> Problem statement: From the line with "Select the Immutable" through the final line, transcribe the material below character for character; include no other lines.

> Records:
==*==

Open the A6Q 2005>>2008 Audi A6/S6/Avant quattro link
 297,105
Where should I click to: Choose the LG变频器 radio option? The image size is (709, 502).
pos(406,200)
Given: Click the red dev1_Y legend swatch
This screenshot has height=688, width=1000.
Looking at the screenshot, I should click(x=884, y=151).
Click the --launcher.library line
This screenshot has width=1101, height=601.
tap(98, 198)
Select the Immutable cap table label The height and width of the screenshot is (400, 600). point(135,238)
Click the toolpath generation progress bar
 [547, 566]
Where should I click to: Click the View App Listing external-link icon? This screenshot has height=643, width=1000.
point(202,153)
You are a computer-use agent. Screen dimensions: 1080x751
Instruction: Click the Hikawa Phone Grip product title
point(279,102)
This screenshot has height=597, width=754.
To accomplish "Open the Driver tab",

==*==

> Your response:
Select the Immutable cap table label The height and width of the screenshot is (400, 600). point(135,238)
Click the toolpath generation progress bar
 [547, 566]
Where should I click to: Click the View App Listing external-link icon? This screenshot has height=643, width=1000.
point(202,153)
You are a computer-use agent. Screen dimensions: 1080x751
Instruction: Click the Hikawa Phone Grip product title
point(279,102)
This screenshot has height=597, width=754.
To accomplish "Open the Driver tab",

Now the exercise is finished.